'''

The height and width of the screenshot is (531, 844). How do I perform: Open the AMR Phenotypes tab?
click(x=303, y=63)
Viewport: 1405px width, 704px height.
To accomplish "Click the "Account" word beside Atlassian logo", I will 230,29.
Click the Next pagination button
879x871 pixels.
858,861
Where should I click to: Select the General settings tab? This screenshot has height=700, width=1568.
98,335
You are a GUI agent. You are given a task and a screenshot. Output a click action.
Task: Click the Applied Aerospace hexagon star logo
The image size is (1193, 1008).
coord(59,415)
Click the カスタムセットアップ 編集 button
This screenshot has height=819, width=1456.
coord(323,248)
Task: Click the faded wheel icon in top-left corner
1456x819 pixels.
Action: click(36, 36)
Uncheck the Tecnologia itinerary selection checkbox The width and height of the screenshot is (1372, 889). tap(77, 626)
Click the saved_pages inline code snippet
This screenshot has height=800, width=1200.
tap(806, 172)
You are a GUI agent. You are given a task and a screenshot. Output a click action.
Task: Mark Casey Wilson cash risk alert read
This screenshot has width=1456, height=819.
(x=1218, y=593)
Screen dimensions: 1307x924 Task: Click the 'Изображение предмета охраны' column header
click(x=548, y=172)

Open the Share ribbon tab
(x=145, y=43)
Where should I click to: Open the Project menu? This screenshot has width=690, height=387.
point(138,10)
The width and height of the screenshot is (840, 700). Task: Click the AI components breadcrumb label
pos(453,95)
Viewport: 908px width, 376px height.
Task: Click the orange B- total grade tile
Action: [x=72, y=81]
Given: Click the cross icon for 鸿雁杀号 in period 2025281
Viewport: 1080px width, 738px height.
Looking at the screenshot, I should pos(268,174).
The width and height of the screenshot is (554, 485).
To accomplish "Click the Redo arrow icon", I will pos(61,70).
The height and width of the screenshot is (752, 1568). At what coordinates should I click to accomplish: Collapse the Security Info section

'''

The whole listing should be copied verbatim.

The height and width of the screenshot is (531, 844). How do I perform: Open the AMR Phenotypes tab?
click(x=303, y=63)
Viewport: 1405px width, 704px height.
To accomplish "Click the "Account" word beside Atlassian logo", I will 230,29.
Click the Next pagination button
879x871 pixels.
858,861
Where should I click to: Select the General settings tab? This screenshot has height=700, width=1568.
98,335
You are a GUI agent. You are given a task and a screenshot. Output a click action.
Task: Click the Applied Aerospace hexagon star logo
The image size is (1193, 1008).
coord(59,415)
Click the カスタムセットアップ 編集 button
This screenshot has height=819, width=1456.
coord(323,248)
Task: Click the faded wheel icon in top-left corner
1456x819 pixels.
Action: click(36, 36)
Uncheck the Tecnologia itinerary selection checkbox The width and height of the screenshot is (1372, 889). tap(77, 626)
Click the saved_pages inline code snippet
This screenshot has height=800, width=1200.
tap(806, 172)
You are a GUI agent. You are given a task and a screenshot. Output a click action.
Task: Mark Casey Wilson cash risk alert read
This screenshot has width=1456, height=819.
(x=1218, y=593)
Screen dimensions: 1307x924 Task: Click the 'Изображение предмета охраны' column header
click(x=548, y=172)

Open the Share ribbon tab
(x=145, y=43)
Where should I click to: Open the Project menu? This screenshot has width=690, height=387.
point(138,10)
The width and height of the screenshot is (840, 700). Task: Click the AI components breadcrumb label
pos(453,95)
Viewport: 908px width, 376px height.
Task: Click the orange B- total grade tile
Action: [x=72, y=81]
Given: Click the cross icon for 鸿雁杀号 in period 2025281
Viewport: 1080px width, 738px height.
Looking at the screenshot, I should pos(268,174).
The width and height of the screenshot is (554, 485).
To accomplish "Click the Redo arrow icon", I will pos(61,70).
The height and width of the screenshot is (752, 1568). At what coordinates should I click to accomplish: Collapse the Security Info section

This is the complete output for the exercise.